Shelby Davis ’58 plans to maintain his level of giving. The Davis United World College Scholars program, which he established, provides financial aid for between 80 and 90 Princeton students each year at an annual cost of more than $3 million. While much of this funding comes from the University endowment he established, he maintains the fund’s principal through regular gifts. Davis also provides funding for United World College graduates attending other top universities.

Davis also donated $5 million in 2007 to the University’s International Center, which coordinates programs for international students on campus and was renamed the Kathryn W. and Shelby Cullom Davis ’30 International Center.

Lee, the Aspire fundraiser who gave $4 million to the jazz program last February, said that he plans to make an additional “substantial contribution” in honor of his 30th reunion this June.

Even for those who are “not in a position to make donations to the capital campaign,” he said, “at least maintaining annual giving is important.”

This, though, may be challenging for older alumni who have seen the value of their retirement savings plunge with the equity markets.

A number of alumni celebrating their 50th reunion, a time when alumni historically boost their giving to celebrate the golden anniversary, will be keeping steady or even scaling back their donation this year.

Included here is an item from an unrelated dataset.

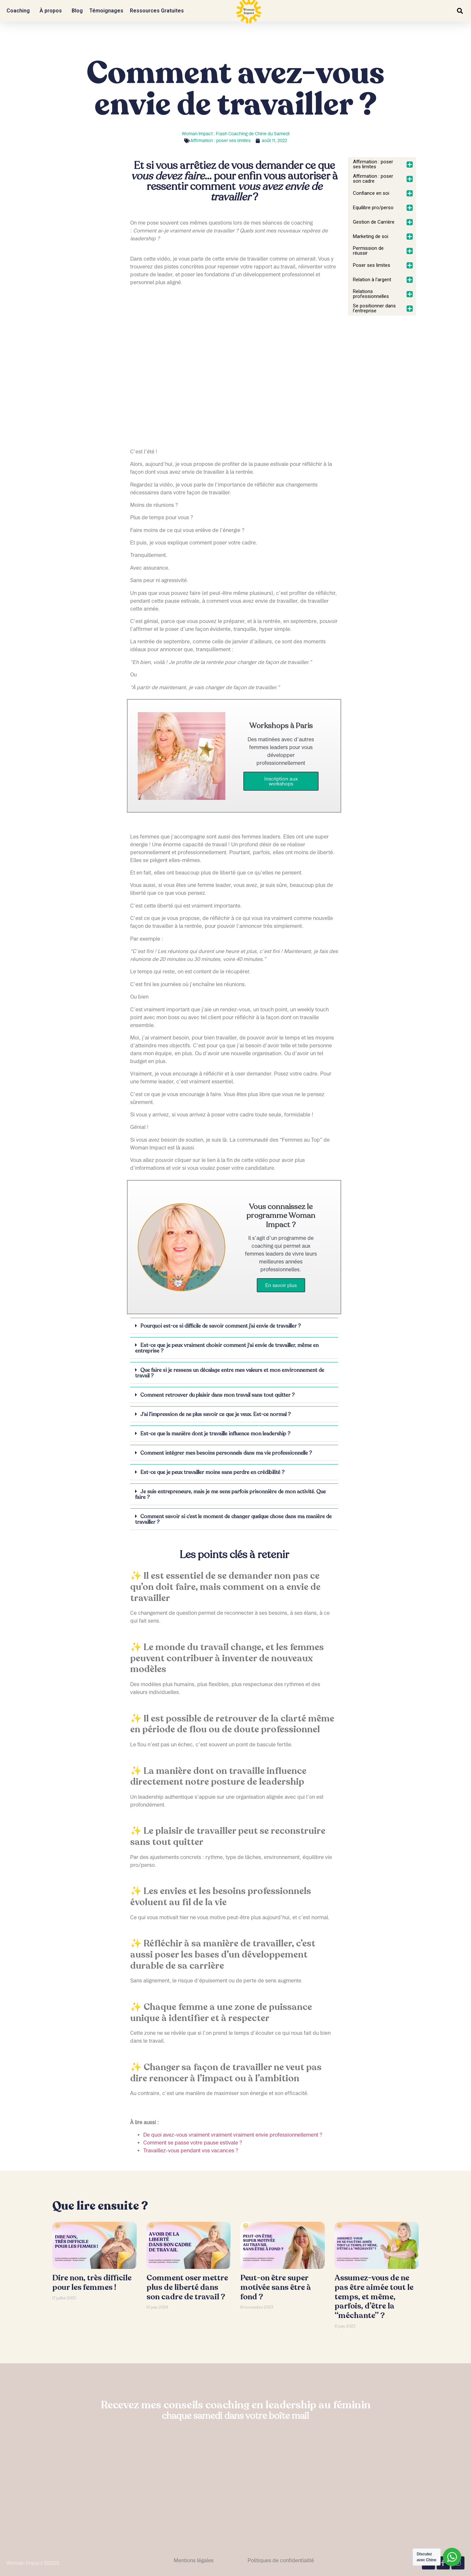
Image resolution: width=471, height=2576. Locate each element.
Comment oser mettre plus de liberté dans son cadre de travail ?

Rhett Pinsky ’59, Jay Siegel ’59 and George Russell ’59 all said that their annual giving donations may be affected by the economic situation.

Frank Rosenberry ’59, on the other hand, said he does not plan to alter his donation as a result of the economic situation.

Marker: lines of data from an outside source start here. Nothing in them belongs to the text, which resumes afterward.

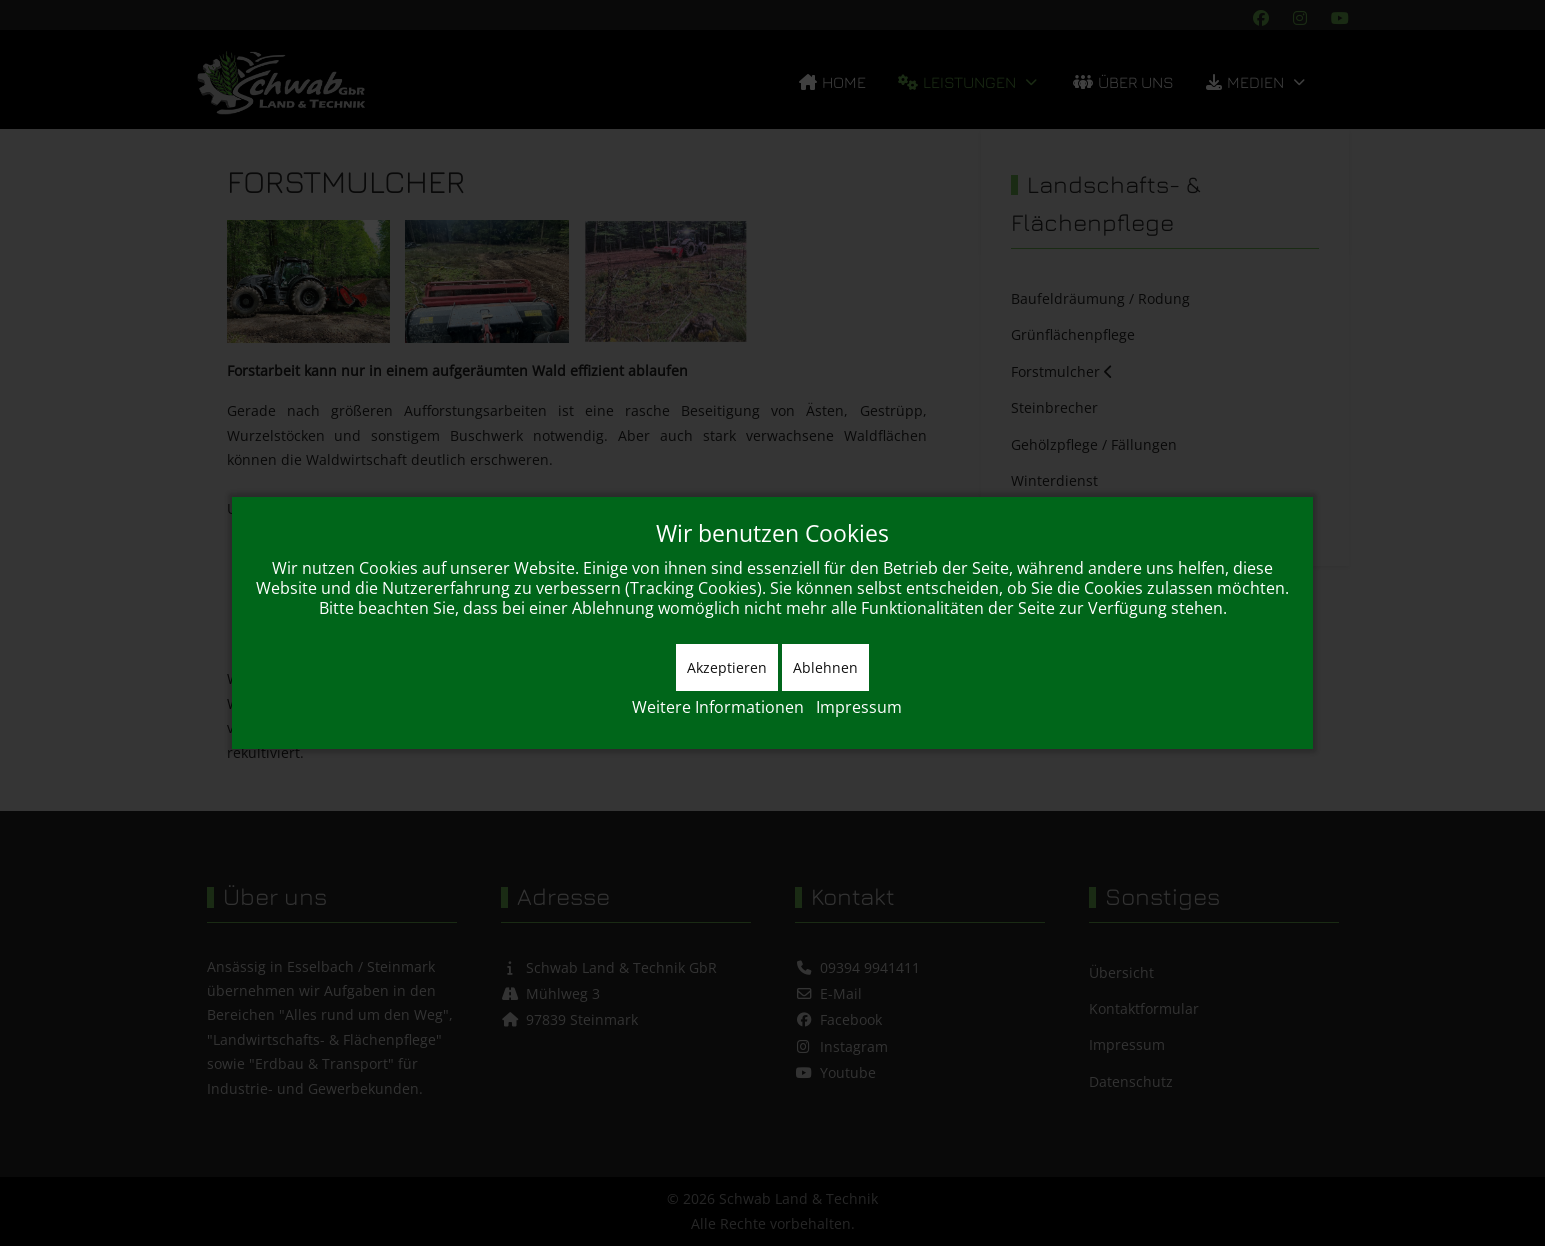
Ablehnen (825, 667)
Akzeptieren (727, 667)
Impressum (859, 707)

Perspectives on the University’s financial position

Even at a time when both AG and Aspire could be strained, Keller said he is not concerned about the University’s short- or long-term financial situation.

“We are not under the kind of strain and even crisis mentality that other organizations that are less financially secure are under,” he added.

Keller emphasized the importance of the University projecting the right balance of confidence and thoughtfulness in its message and actions. The University should not “give people the idea that we need to be very worried,” he said, nor should it “give any impression that we’re not thoughtful and doing a responsible job of planning for the downturn that the University is apparently entering.”

Keller said that continuing “business as usual as other organizations slow down” has an “additional advantage of not alarming all of the other people and organizations that ... watch us for leadership.”

“If we look scared, then everyone will think that they should be scared, too,” he added. “We don’t want to contribute to the downward spiral” by projecting panic.

Keller also noted the role that the University plays as an “economic engine of the region.” One important reason for the University to continue as many projects as it can is to help maintain local jobs, he said.

In the long run, the University will outlast the financial downturn even if it suffers along the way, McDonald said.

Lee said that “no one can escape the impacts of the current problems” but that he feels good about the University’s overall situation because of the size of the endowment and because “the endowment ... has been managed in a reasonable way.”

“We need to push forward and look long term,” he added.

— Staff writers Omar Carrillo and Alden Irwin contributed reporting.

Editor's note

The original version of this article contained language that implied there were immediate threats to the progress of Aspire and Annual Giving. Discussions about future changes to Aspire or Annual Giving in this article are based on a hypothetical continued decline in the economy.